An Affimer is not an aptamer

Aptamers were the first generation of non-antibody affinity reagents, and have had some success – a therapy, Pegaptinib, marketed as Macugen and a biomarker discovery/validation platform called SOMAscan. However, despite over $2Bn investment, the success of aptamers has been limited. This is probably due to a number of shortcomings.

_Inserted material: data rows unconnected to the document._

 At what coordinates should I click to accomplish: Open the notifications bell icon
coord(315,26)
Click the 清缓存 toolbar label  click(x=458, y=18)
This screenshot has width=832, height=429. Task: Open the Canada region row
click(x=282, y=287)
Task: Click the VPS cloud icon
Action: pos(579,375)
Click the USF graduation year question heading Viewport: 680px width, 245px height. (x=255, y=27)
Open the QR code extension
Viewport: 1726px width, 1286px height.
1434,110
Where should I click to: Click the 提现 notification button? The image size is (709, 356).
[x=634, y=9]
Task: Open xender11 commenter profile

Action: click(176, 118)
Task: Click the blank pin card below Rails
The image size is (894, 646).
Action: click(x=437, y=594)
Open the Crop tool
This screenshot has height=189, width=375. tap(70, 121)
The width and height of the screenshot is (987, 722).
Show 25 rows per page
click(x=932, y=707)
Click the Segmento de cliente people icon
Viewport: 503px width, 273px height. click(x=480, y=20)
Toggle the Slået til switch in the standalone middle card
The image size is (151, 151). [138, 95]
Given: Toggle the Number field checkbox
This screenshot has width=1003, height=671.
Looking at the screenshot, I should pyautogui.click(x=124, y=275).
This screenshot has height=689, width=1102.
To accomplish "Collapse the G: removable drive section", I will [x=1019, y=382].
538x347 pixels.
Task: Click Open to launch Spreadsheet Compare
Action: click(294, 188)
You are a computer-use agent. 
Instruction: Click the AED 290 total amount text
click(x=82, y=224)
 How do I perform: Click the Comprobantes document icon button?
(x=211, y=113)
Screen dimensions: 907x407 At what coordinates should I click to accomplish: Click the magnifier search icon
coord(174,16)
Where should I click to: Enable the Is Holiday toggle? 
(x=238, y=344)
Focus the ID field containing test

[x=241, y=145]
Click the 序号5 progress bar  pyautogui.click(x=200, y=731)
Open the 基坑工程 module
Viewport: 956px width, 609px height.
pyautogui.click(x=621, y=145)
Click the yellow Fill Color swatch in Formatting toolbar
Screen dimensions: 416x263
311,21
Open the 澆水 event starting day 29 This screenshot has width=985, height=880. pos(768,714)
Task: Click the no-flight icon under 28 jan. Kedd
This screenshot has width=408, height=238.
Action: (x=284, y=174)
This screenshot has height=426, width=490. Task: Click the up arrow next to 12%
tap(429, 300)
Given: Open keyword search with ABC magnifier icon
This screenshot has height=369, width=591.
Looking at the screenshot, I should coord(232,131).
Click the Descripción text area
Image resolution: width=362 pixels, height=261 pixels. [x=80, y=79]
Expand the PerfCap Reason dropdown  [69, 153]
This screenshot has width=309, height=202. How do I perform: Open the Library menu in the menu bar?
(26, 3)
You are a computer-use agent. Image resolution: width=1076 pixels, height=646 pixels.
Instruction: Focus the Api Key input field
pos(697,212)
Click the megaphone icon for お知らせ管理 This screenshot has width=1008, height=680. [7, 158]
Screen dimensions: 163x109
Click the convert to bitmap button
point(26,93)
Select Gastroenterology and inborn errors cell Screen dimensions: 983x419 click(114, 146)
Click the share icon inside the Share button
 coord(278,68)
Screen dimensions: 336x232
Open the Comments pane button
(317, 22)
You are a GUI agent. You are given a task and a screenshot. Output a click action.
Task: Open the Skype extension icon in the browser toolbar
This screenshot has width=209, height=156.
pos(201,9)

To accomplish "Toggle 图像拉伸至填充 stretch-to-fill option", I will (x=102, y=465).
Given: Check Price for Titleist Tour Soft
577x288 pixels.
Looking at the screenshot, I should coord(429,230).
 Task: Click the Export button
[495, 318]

The most obvious of these is that aptamers are physically limited to a small range of conformations, and chemically limited in the type of bonds that can be formed. Their highly charged backbone is self-repelling, making conformational stability difficult, yet it non-specifically binds numerous proteins, making specificity and high background a problem. These limitations, and a limited range of building blocks has meant that aptamers have ultimately fallen far short of what was initially hoped for.
 
Although the RNA world hypothesis (that nucleic acids formed the basis for the evolution of life) appears to be a seductive rationale for the development of libraries of nucleic acids and their screening for protein binders, the reality is that life is protein mediated, and protein-protein interactors will always be easier to identify – a key fact in the development of Affimer technology.
 
Affimer reagents and aptamers are like apples and oranges.
Affimer reagents and aptamers are like apples and oranges.

An Affimer is not an aptamer. Affimer technology has been engineered to overcome many of the problems associated with aptamers or with antibodies and possess a number of unique key benefits.

 
Sensitivity to the assay environment has been solved because the Affimer scaffold has evolved to be resistant to a wide pH range, making it suitable for an equally wide range of assay conditions. Affimer molecules are also not sensitive to EDTA (a problem for aptamers that require Mg++ for folding and function).
 
The Affimer scaffold has been engineered so that it no longer binds to proteins found in human cells, serum or plasma. The Biological half-life of Affimer molecules is also superior because they are biologically and biophysically stable. Affimer proteins are chemically diverse, already having a peptide backbone and 19 naturally occurring amino acid side chains.
 
From a business perspective Affimer products are not easily reverse-engineered and Avacta Life Sciences owns the scaffold intellectual property rights (IPR) and has licensed all necessary screening IPR.